In those days, salt was used more for the preservation of something than for just adding flavor. If we are called to be the “salt of the earth”, what then should we be preserving?

I’ve heard it said that this metaphor is about “good, Christian living”, about being faithful to Christ in the world, about preserving what is good. But I don’t think that’s completely true.

What if being salt was actually a question of remembering our identity? And perhaps helping other people recognize their identity, worth, and purpose as well.

In my life, I have been amazed that the closer I draw to Jesus, the more I want to be like Him, the more I submit to Him, the more I actually feel like my true self! It is one of the greatest mysteries to me of being a Christian: that I can work to emulate someone else, and in turn, become more me. What a gift to feel secure in my identity because of Jesus! Jesus is my salt: the preserver of my true identity. I want to be salt for others: to help them see who they really are in Him.

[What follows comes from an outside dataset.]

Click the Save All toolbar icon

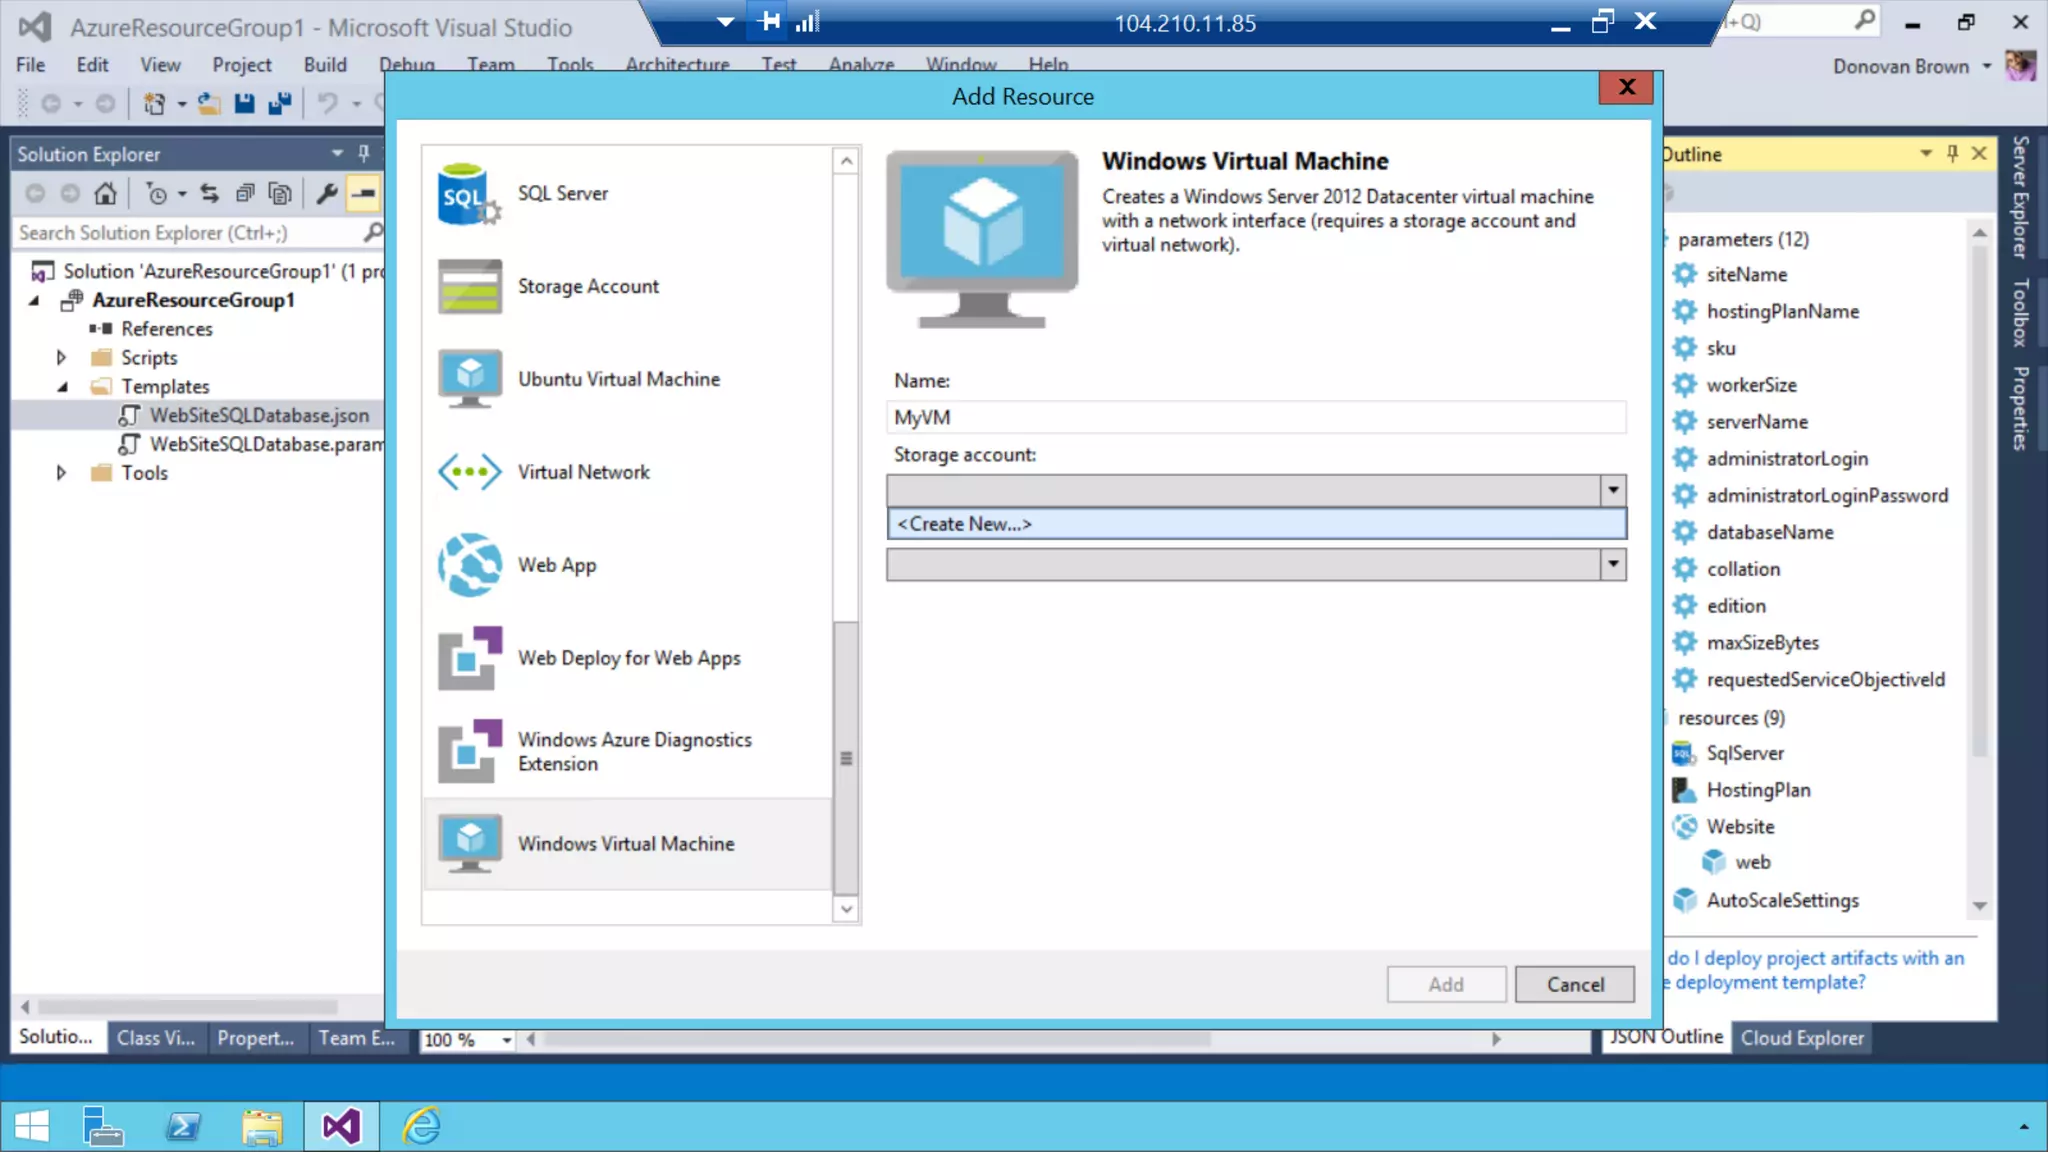(x=280, y=103)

It’s interesting to me that salt doesn’t actually ever lose it’s saltiness. Then why would Jesus have said that? But if we think of salt as a question of identity - made in God’s image, made to be His children, loved by God - than that can absolutely never change, even whether you believe it or not.

But we can forget.

Or not even know it in the first place.

I don’t think that being the “salt of the earth” is about preserving some sort of Christian sub-culture. That interpretation of the metaphor is far too weak.

Our job as salt is to remind or show others that they are salt, too. Each and every person, whether they know Jesus or not, has been made in God’s image and is loved unconditionally by Him. That is what gives us hope and makes us worthy. That gives us purpose. That is our identity.

Salt and light working together help us to know each other and ourselves better. And most importantly, they point to the true and greatest Light, Creator, and the One in whom our identity is complete: Jesus.